[Target position records]
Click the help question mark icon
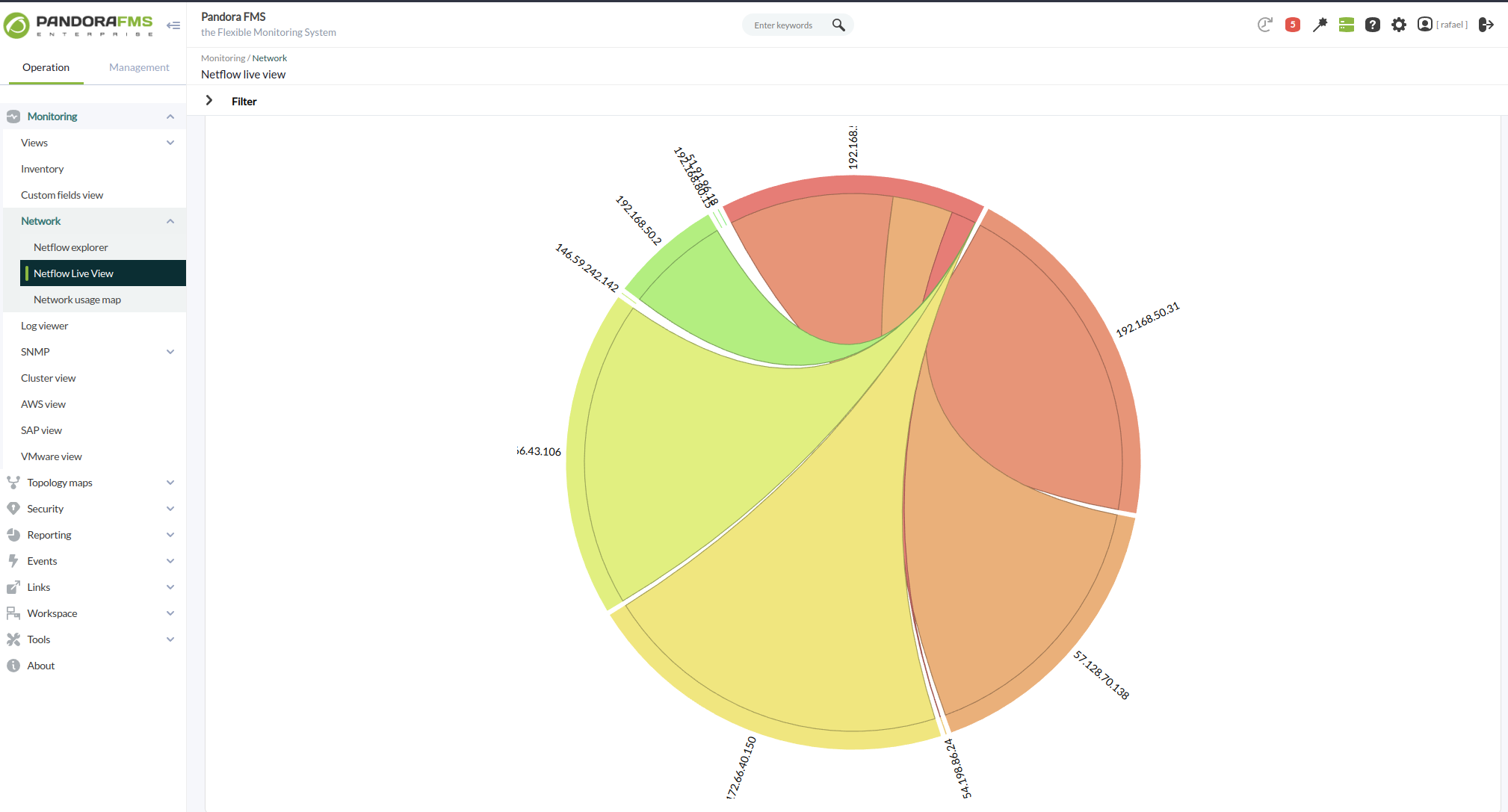Image resolution: width=1508 pixels, height=812 pixels. [x=1372, y=24]
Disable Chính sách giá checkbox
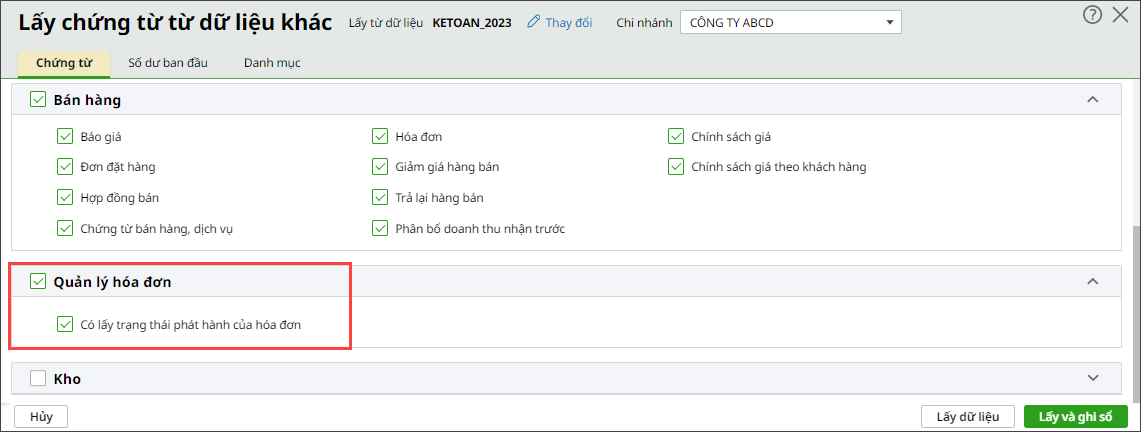This screenshot has height=432, width=1141. click(676, 136)
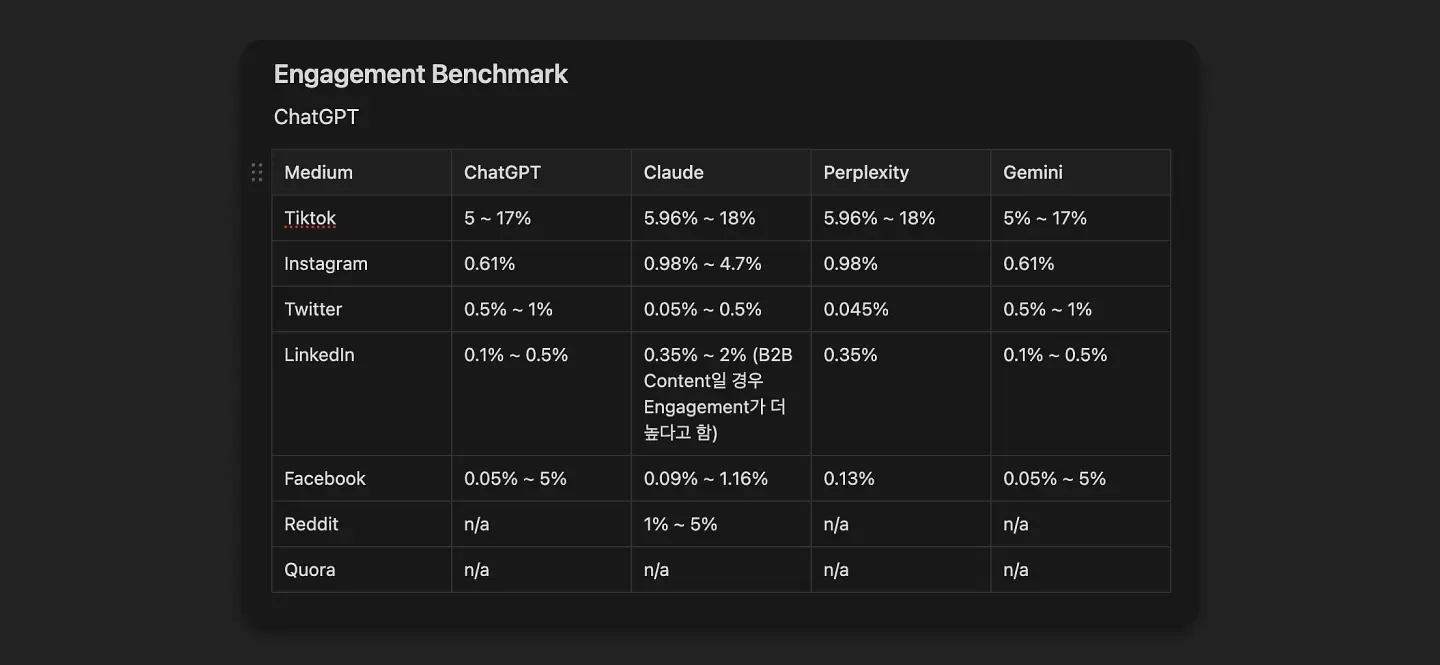Click the Claude LinkedIn cell with B2B Content note
This screenshot has height=665, width=1440.
[x=721, y=394]
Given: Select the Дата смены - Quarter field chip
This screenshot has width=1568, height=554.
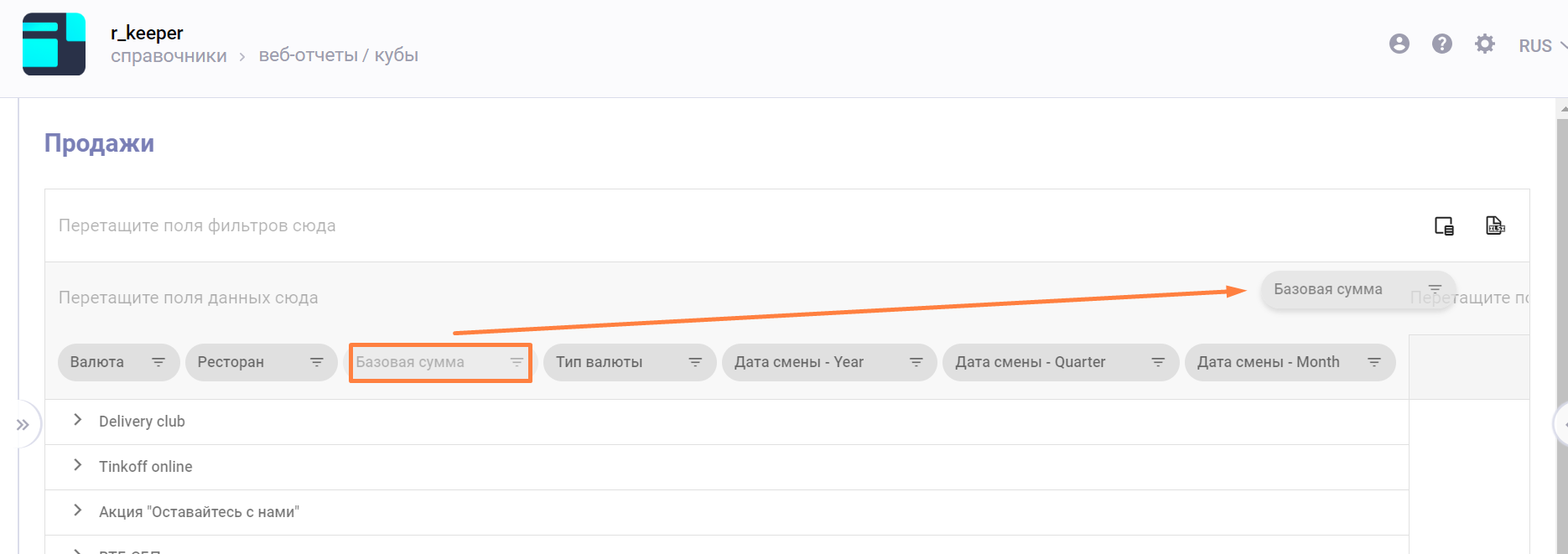Looking at the screenshot, I should [1031, 362].
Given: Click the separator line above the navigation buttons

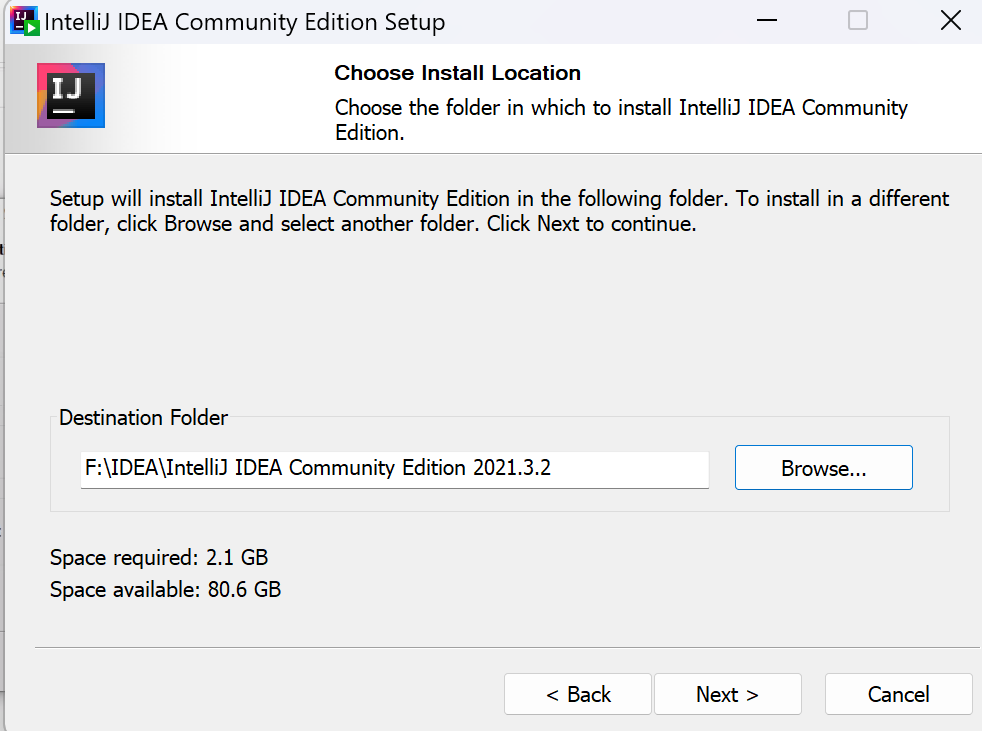Looking at the screenshot, I should pos(507,647).
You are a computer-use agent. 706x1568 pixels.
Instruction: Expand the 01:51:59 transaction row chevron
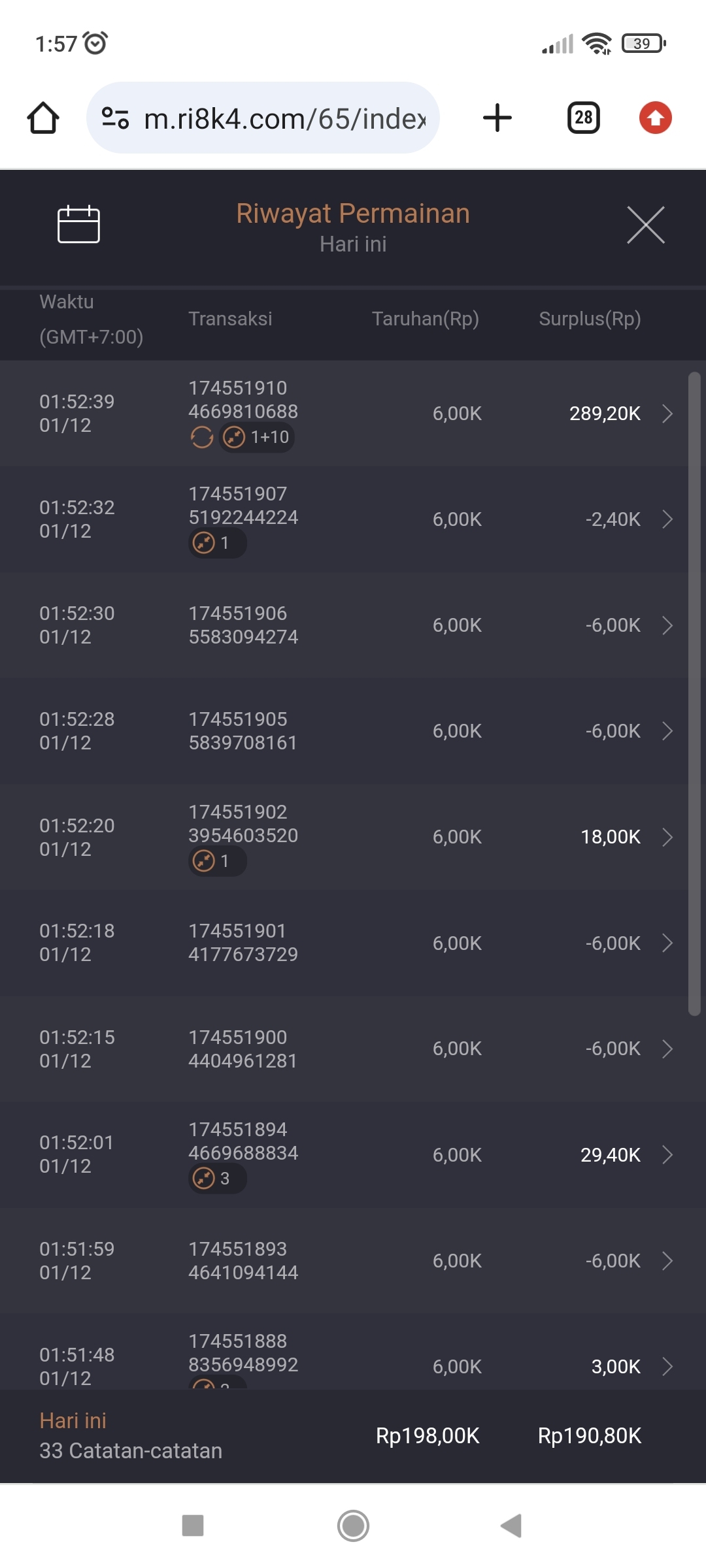point(667,1260)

**PROMPT**
Transcribe the entries above word for word, starting at the beginning and ending at the line that contains "[x=721, y=394]", with both of those lines included. Leave the pictures out of your answer.

**RESULT OF THE TASK**
Click the help question mark icon
Image resolution: width=1508 pixels, height=812 pixels. [x=1372, y=24]
Disable Chính sách giá checkbox
This screenshot has height=432, width=1141. click(676, 136)
Click the Claude LinkedIn cell with B2B Content note
This screenshot has height=665, width=1440.
[x=721, y=394]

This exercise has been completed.